La ricerca italiana non gode di buona fama nel suo paese. Così spesso abbiamo ascoltato le notizie di scandali nel mondo accademico che ci sembra che l’intero ambiente della ricerca accademica e extra-accademica sia solo l’insieme delle corti dei vari baroni sparsi per l’Italia. L’aneddotica, però, non è statistica: tante notizie di scandali non danno il quadro dello stato di salute della ricerca in Italia. Per sapere effettivamente cosa succede bisogna affidarsi alla agenzie di ranking internazionali. Poiché è recentemente apparso il Sir world report 2011 dell’agenzia Scimago, voglio commentare qualche dato e fornire qualche riferimento.
Per produzione scientifica assoluta (quindi non commisurata o corretta per nessun parametro aggiuntivo tipo finanziamenti, numero di lavoratori addetti etc.) l’Italia si classifica al settimo – ottavo posto nel mondo. Cito i dati dell’agenzia Scimago; oppure quelli riportati nel terzo report sulla ricerca della Comunità Europea (si puo’ scaricare dal sito web del Cordis, è un documento piuttosto lungo e il grafico rilevante al nostro discorso si trova a pag. 290). Anche la prestigiosa rivista scientifica inglese Nature, in un articolo sulla ricerca in Italia (volume 440, pagine 264-265, 16 Marzo 2006) aveva scritto:
“Given the difficult conditions in which many have to work, the output in fundamental research is relatively impressive; in number of publications and publication impact, Italy scores seventh out of the world’s 140 highest-performing countries.”
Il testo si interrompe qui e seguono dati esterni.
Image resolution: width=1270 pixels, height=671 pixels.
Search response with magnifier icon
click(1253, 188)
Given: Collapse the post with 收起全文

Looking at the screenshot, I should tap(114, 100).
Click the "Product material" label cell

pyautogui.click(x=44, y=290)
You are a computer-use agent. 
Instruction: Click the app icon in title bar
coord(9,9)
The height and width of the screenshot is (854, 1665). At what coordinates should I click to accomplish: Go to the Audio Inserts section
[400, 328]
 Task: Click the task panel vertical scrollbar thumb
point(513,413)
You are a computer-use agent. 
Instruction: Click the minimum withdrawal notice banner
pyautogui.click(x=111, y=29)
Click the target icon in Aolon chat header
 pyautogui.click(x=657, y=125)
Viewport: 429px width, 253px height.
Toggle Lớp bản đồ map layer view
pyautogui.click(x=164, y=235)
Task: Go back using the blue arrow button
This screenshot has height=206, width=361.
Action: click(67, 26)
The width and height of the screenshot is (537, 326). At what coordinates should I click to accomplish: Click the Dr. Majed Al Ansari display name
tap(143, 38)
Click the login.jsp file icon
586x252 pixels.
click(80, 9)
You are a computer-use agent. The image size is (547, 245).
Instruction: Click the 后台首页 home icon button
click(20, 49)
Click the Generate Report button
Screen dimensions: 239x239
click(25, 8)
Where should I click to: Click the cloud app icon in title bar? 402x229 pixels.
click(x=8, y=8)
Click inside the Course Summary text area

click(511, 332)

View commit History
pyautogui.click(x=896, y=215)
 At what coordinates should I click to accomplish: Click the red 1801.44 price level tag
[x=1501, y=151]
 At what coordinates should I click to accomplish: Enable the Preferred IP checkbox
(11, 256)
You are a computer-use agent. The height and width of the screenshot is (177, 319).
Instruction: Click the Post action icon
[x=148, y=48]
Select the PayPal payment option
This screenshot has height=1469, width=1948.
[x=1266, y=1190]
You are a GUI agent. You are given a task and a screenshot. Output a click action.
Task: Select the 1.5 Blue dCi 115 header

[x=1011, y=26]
Il dato assoluto va interpretato alla luce delle variabili caratteristiche del Paese; in particolare si deve osservare che i ricercatori (traduciamo con scienziati? include i docenti universitari) sono tra 3.000 e 6.000 per milione di abitanti nei paesi più sviluppati (dati della world bank) e meno di 1.000 per milione negli altri paesi (600 per milione di abitanti in Egitto, ma solo 70 per milione di abitanti in Ecuador). L’Italia ha una strana cifra, 1.600 per milione di abitanti, che non la qualifica in nessuno dei due gruppi (insieme a Grecia e Polonia). Questo valore, moltiplicato per la popolazione ci dice che in Italia ci sono circa 70.000 addetti alla ricerca assunti a tempo indeterminato nel settore pubblico (Università ed Enti Pubblici di Ricerca) e ritorna con il dato di Eurostat, quindi penso che sia affidabile. La spesa per la ricerca in Italia è bassa (1,2% del nostro piccolo Pil confrontato con 2% o più in area Euro; e non parliamo degli Stati Uniti che spendono in ricerca il 2,8% del loro Pil: dati della world bank.
E’ vero, l’Italia produce meno ricerca di Francia, Gran Bretagna e Germania; ma mediamente i ricercatori italiani, essendo meno numerosi, producono di più dei loro colleghi, come risulta esplicitamente dai dati di Observa citati anche sulla rivista Le Scienze (giugno 2007, pagina 22).
Da ultimo: secondo il report di Scimago, le due istituzioni italiane che producono in assoluto il maggior numero di pubblicazioni scientifiche sono il Consiglio Nazionale delle Ricerche (al 23mo posto nel mondo) e l’Università Sapienza di Roma (al 56mo posto).